== DATA FOR REVIEW ==

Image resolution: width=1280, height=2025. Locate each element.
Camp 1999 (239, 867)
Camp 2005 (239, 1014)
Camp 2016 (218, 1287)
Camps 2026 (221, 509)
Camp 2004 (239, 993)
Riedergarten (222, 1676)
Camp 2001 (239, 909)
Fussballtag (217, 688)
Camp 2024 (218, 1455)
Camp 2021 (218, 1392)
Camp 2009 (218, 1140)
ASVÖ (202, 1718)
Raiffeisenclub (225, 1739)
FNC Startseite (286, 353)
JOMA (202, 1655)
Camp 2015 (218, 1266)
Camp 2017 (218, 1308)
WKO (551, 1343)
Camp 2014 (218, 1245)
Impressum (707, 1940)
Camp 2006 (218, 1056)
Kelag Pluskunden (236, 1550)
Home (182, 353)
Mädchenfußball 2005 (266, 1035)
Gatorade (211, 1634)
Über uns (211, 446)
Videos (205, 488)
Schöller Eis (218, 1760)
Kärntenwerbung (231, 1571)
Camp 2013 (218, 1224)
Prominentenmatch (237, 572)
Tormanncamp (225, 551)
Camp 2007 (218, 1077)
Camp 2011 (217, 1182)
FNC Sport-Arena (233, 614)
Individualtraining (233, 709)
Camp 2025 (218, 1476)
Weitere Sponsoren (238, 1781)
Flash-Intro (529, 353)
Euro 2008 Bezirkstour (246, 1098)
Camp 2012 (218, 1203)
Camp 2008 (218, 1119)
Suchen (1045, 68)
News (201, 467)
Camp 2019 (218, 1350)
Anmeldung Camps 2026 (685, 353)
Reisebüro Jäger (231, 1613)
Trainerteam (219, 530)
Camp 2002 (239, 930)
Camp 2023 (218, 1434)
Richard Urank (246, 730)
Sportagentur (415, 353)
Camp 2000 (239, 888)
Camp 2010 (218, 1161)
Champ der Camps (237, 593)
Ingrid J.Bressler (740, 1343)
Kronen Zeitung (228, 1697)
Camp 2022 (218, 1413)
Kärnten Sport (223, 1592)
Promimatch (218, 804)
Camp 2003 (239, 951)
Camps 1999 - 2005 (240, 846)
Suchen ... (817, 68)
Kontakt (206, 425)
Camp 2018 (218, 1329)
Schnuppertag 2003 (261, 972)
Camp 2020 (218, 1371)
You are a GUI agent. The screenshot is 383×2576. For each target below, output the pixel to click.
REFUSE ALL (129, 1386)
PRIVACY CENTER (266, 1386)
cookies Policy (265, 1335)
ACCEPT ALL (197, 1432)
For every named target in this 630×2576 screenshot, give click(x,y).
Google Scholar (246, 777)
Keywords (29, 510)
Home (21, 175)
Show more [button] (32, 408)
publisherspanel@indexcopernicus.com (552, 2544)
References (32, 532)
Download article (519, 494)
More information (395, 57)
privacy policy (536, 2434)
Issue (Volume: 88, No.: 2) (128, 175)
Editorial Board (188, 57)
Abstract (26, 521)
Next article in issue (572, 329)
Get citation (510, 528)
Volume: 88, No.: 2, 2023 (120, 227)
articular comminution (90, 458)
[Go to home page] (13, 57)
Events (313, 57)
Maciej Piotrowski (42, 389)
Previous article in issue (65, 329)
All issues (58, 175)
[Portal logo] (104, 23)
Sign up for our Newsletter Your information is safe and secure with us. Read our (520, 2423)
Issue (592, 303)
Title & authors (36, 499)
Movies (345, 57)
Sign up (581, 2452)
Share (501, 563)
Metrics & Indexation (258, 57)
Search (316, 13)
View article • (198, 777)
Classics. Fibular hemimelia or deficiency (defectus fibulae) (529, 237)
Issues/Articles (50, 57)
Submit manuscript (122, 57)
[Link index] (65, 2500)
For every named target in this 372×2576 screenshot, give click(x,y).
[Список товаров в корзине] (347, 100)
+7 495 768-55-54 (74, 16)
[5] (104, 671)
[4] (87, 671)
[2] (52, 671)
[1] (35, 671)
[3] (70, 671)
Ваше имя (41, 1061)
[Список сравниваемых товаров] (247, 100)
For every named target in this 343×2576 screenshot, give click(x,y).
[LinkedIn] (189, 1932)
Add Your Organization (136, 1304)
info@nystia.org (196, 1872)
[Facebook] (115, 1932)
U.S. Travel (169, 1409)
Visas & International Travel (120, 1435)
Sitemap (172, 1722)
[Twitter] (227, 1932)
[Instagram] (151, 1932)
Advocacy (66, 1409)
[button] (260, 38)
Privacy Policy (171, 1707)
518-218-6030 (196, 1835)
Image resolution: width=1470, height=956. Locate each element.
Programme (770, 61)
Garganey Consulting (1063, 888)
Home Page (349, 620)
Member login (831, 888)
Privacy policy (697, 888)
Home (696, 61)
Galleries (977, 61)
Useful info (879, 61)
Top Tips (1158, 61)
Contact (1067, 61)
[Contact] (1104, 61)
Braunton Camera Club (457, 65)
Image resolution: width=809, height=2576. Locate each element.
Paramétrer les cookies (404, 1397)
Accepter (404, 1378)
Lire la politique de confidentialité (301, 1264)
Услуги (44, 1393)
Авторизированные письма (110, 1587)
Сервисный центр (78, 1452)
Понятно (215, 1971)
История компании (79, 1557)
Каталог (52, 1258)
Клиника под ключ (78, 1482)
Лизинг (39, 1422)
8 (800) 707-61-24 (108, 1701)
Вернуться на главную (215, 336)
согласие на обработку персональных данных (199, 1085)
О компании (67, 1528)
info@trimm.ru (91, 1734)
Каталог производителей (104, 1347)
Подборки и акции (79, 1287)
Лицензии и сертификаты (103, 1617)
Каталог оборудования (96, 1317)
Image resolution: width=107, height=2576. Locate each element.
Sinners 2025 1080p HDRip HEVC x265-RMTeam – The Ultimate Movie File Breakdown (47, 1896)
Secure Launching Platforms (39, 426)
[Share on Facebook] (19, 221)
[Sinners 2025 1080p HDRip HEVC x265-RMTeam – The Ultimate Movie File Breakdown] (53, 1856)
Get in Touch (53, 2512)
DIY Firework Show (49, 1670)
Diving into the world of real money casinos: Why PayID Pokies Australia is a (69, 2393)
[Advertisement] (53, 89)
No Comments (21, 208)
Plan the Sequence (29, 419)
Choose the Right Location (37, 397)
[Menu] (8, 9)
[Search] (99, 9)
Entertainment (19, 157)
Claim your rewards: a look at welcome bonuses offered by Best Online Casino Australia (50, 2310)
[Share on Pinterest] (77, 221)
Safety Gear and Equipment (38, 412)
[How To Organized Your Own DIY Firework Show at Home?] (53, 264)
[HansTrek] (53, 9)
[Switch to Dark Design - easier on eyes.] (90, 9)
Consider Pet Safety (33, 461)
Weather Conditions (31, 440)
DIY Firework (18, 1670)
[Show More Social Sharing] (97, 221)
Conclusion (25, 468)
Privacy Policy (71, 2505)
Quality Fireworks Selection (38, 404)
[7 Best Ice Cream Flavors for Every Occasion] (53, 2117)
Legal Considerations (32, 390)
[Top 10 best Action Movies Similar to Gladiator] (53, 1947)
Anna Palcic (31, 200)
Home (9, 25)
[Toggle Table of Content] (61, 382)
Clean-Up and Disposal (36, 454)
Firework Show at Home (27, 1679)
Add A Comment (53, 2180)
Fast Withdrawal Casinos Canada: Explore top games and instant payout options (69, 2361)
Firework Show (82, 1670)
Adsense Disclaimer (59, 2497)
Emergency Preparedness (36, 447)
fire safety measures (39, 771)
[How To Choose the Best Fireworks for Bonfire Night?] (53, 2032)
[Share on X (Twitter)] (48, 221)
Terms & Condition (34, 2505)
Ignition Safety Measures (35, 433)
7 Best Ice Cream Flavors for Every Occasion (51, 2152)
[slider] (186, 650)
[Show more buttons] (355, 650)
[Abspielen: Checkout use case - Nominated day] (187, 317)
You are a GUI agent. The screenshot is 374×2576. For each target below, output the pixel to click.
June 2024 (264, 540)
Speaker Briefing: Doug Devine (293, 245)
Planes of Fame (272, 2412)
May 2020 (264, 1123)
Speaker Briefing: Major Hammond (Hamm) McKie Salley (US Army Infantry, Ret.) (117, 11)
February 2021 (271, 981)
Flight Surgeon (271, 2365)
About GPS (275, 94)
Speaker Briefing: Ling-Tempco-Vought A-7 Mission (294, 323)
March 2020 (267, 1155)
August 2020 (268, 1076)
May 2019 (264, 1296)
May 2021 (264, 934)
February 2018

===

== WHAT TO DO ==
Output exactly the lines of the data that run from the one containing "Speaker Briefing: Ling-Tempco-Vought" to the very last line, and no others.

== RESULT ==
Speaker Briefing: Ling-Tempco-Vought A-7 Mission (294, 323)
March 2020 (267, 1155)
August 2020 (268, 1076)
May 2019 (264, 1296)
May 2021 (264, 934)
February 2018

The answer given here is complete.